◆ PROBLEM: Below are records; extract exactly the lines from the one with "917x516 pixels. Task: Collapse" through the final line, including both, but drop the pictures.

Collected data entries
=-=-=
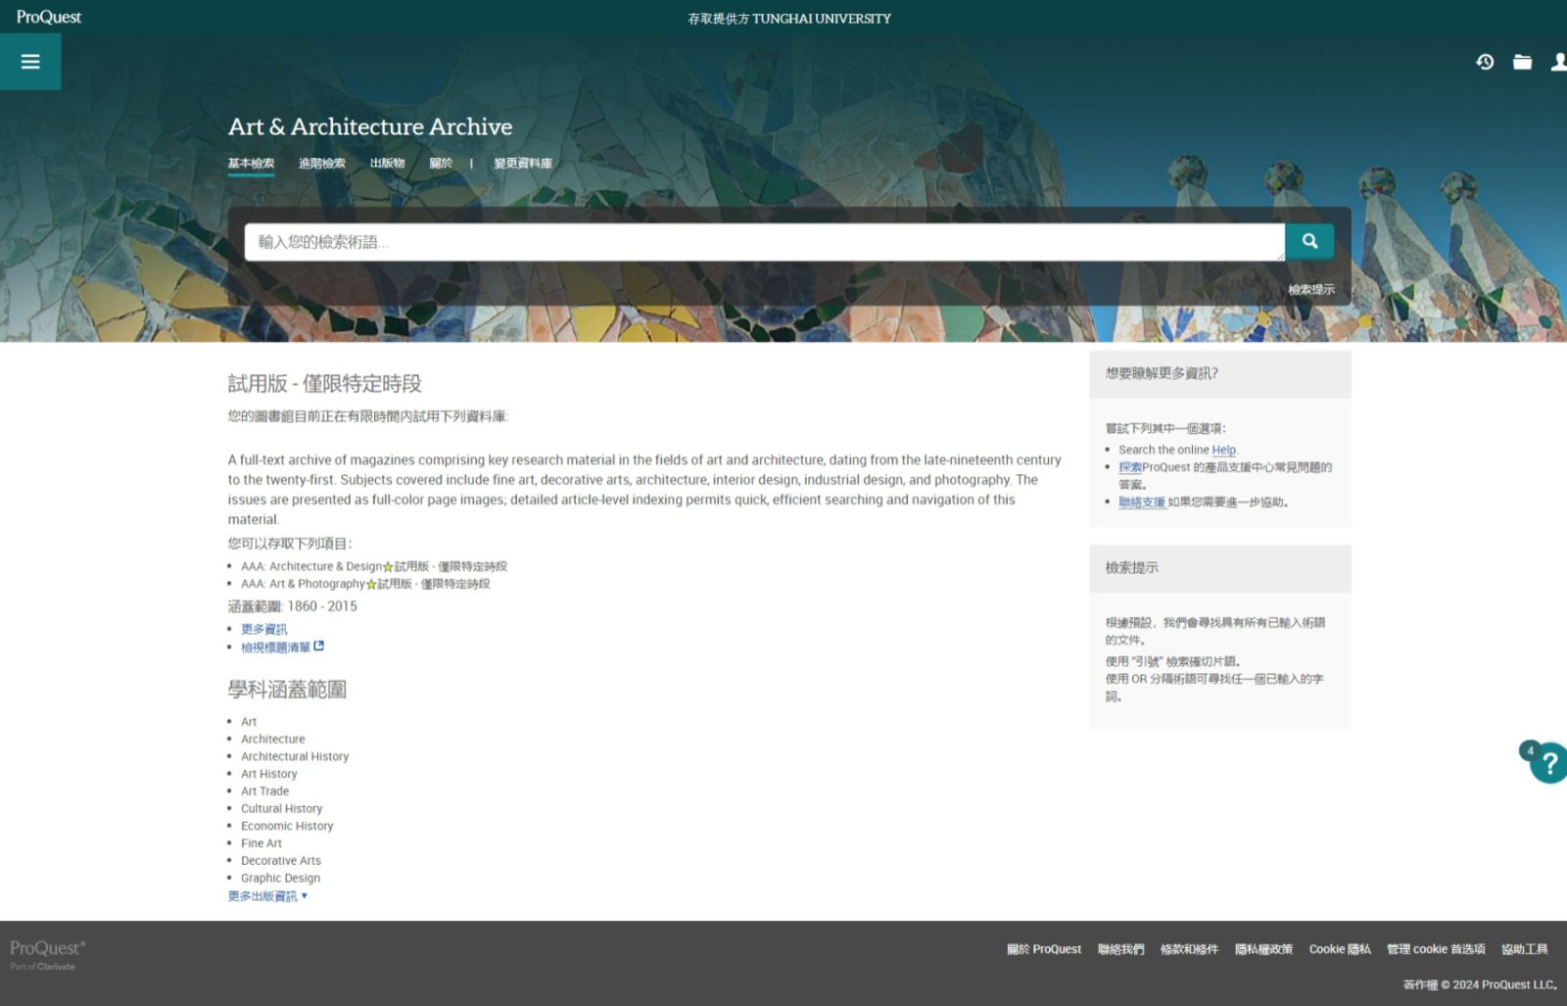
Task: Open the user account profile icon
Action: tap(1557, 62)
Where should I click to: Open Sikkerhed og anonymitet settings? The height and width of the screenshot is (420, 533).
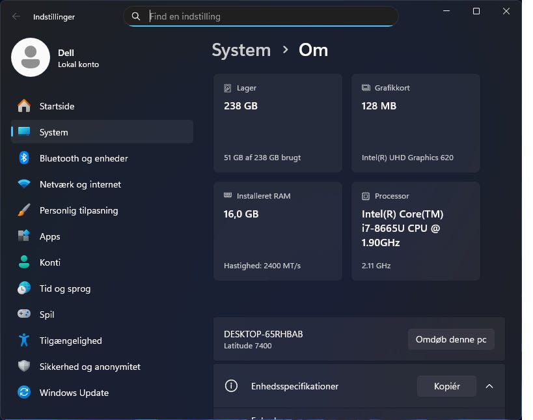90,367
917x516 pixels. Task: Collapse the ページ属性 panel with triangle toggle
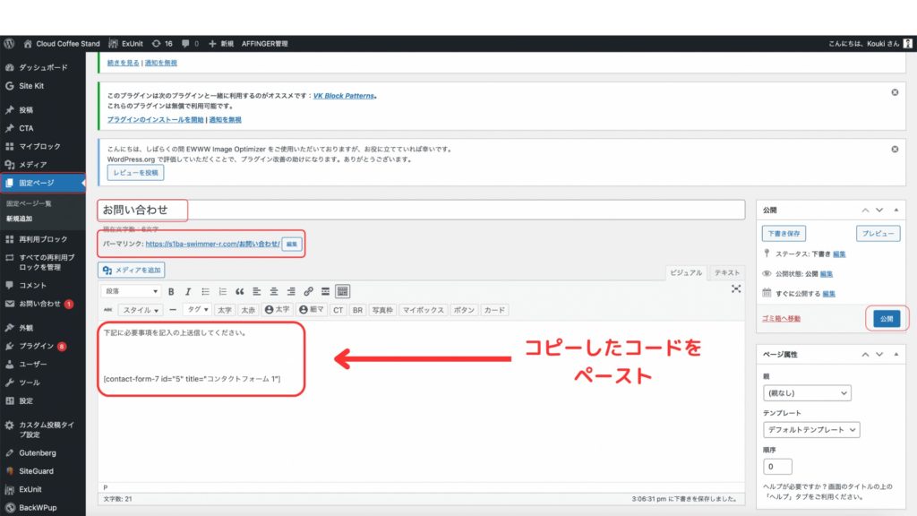point(897,354)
=-=-=
◆ SOLUTION FOR THIS EXERCISE:
917x516 pixels. Task: Collapse the ページ属性 panel with triangle toggle
point(897,354)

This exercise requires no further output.